Albania casa mia, al Teatro Elicantropo di Napoli

NAPOLI – Un teatro differente, un tema spinoso trattato con sensibilità e anche ironia. E’ Albania casa mia, il monologo scritto e interpretato da Aleksandros Memetaj, per la regia di Giampiero Rappa, in scena, da giovedì 30 marzo 2017 alle ore 21.00 (repliche fino a domenica 2 aprile), al Teatro Elicantropo di Napoli.
Presentato da Argot Produzioni, il monologo accompagna gli spettatori in una storia fatta di parole, immagini e sudore, attraverso le vicende di due personaggi inizialmente distinti, Alexander e Aleksandros, albanesi, che, nonostante la differenza di età e di esperienze, vivono sulla propria pelle le stesse viscerali e contrastanti emozioni.

Siamo al 25 febbraio 1991, nell’Albania di quegli anni, uno Stato in cui il regime comunista è collassato e il malcontento del popolo si esprime con manifestazioni, distruzione dei simboli dittatoriali ed esodi di massa, per primo quello di Brindisi.

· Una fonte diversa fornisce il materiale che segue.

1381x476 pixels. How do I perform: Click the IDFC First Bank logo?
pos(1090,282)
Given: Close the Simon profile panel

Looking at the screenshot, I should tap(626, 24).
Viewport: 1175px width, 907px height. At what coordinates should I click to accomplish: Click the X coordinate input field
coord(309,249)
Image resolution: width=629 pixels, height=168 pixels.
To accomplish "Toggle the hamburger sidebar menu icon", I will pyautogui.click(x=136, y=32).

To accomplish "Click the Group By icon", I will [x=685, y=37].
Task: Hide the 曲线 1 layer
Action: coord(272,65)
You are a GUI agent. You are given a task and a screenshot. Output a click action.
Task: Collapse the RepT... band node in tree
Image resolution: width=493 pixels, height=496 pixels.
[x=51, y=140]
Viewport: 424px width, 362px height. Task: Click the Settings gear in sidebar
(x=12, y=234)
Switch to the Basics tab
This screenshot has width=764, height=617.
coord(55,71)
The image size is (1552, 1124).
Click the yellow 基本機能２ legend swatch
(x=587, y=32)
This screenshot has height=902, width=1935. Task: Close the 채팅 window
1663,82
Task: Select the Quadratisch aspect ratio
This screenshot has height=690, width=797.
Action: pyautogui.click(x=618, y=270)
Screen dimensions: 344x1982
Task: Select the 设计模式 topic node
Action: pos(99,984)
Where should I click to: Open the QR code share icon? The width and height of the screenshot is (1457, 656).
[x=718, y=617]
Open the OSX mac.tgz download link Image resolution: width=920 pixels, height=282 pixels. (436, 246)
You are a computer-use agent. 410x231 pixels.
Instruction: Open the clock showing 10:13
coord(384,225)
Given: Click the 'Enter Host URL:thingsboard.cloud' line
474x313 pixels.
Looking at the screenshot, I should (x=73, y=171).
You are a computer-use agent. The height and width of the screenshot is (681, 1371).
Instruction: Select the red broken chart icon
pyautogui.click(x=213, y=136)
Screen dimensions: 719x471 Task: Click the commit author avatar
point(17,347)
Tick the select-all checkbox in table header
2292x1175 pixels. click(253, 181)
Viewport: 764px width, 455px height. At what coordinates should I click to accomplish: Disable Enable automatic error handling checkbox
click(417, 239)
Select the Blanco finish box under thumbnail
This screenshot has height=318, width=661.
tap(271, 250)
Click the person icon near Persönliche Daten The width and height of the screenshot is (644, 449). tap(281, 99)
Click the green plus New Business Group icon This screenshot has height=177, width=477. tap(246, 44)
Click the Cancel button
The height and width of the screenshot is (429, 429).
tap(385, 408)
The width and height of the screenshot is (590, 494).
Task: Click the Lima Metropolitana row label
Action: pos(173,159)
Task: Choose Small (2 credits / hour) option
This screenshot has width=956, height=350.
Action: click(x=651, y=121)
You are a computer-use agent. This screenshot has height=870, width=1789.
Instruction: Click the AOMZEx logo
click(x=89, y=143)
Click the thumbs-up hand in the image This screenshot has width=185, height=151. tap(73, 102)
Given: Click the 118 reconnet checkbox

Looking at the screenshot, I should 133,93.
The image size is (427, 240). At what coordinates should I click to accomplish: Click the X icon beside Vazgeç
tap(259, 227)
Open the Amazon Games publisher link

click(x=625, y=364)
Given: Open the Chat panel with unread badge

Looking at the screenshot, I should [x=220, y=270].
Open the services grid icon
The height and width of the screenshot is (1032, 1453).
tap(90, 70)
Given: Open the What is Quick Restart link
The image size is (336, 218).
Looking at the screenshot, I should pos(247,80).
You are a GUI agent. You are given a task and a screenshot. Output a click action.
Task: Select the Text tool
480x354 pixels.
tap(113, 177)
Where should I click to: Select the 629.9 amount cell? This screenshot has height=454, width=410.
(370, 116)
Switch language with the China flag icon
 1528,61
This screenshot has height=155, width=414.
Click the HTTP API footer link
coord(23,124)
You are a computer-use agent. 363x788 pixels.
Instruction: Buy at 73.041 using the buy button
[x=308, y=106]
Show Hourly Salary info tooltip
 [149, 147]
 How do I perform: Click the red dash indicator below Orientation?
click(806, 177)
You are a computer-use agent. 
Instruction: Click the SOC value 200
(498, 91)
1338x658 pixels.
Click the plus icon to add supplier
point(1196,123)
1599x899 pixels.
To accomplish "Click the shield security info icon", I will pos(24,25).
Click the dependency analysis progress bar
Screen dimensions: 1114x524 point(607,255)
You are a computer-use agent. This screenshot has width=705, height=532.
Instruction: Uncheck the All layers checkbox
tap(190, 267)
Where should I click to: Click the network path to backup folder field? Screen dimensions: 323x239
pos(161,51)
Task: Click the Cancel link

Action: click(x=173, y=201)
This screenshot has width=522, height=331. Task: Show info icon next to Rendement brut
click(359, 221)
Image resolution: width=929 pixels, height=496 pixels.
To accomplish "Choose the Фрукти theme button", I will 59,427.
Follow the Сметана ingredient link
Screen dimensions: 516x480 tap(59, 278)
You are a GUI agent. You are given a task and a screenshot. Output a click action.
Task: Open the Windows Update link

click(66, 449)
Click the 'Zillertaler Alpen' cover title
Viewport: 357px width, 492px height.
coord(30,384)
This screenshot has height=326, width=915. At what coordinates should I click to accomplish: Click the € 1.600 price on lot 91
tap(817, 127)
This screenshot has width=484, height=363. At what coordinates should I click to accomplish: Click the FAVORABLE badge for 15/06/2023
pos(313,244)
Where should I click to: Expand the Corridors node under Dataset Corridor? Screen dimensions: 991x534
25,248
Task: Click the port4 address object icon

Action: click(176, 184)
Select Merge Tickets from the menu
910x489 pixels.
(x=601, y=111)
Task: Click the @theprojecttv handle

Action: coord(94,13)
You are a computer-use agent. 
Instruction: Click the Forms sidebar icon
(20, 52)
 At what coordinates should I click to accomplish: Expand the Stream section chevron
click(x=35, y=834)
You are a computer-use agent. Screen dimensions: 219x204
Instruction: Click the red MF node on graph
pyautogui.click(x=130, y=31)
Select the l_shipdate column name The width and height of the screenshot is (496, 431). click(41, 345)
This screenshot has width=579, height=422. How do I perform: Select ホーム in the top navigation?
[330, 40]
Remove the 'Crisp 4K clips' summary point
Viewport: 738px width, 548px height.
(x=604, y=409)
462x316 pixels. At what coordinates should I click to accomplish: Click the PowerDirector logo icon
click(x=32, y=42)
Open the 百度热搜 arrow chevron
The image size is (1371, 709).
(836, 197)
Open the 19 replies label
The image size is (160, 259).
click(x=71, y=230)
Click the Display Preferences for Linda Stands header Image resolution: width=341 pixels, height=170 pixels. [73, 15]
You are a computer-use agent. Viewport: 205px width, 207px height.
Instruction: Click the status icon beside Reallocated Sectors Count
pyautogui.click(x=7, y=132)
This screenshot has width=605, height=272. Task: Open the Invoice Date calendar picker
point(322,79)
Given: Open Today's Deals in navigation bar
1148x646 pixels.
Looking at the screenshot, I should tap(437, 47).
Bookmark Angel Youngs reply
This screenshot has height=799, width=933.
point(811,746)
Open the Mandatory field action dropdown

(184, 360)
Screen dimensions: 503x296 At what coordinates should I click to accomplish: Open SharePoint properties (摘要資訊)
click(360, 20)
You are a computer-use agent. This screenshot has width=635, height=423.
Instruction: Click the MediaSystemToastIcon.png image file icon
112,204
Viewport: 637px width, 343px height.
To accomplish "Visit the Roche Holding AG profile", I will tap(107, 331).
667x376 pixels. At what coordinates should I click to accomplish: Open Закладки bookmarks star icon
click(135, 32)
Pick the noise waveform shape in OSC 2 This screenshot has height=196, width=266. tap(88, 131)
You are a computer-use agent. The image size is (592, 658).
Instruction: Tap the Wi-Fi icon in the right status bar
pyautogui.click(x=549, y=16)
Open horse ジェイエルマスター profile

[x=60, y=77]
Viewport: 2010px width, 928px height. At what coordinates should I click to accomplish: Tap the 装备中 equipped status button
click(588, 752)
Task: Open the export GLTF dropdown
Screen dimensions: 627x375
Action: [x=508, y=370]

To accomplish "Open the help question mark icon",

Proprio a Brindisi, sbarca il trentenne Alexander Toto, scappato da Valona a bordo del peschereccio Miredita (“Buongiorno” in albanese), cui si accompagna un bambino di soli 6 mesi, Aleksandros Memetaj, appunto.
Aleksandros racconta le sue esperienze italiane, da cittadino italiano tra gli italiani, da bambino tra i bambini, ma sempre da diverso tra gli uguali. Episodi di razzismo e bullismo, infatti, accompagnano interamente la sua crescita e il suo ambientarsi a Fiesso D’Artico, un piccolo paese di settemila anime tra Padova e Venezia.
“Albania casa mia – scrive il regista Giampiero Rappa – è un testo di un giovane attore e autore di ventiquattro anni. Ho conosciuto Aleksandros in un laboratorio teatrale, e, dopo aver ascoltato la sua storia, gli ho proposto di farne un monologo: la difficoltà nel cercare la propria identità e il rapporto fortissimo tra padre e figlio rendono, infatti, la vicenda universale”.
Gli sforzi economici per la partenza, le difficoltà e la paura nel viaggio, le umiliazioni e la stanchezza all’arrivo sono i fondamenti della storia di questo padre, una delle tante vittime del contesto politico nello stato albanese, che, dopo quarantacinque anni di limitazioni e controlli, ha riaperto i confini e riconcesso ai propri cittadini il diritto di viaggiare fuori dalla nazione.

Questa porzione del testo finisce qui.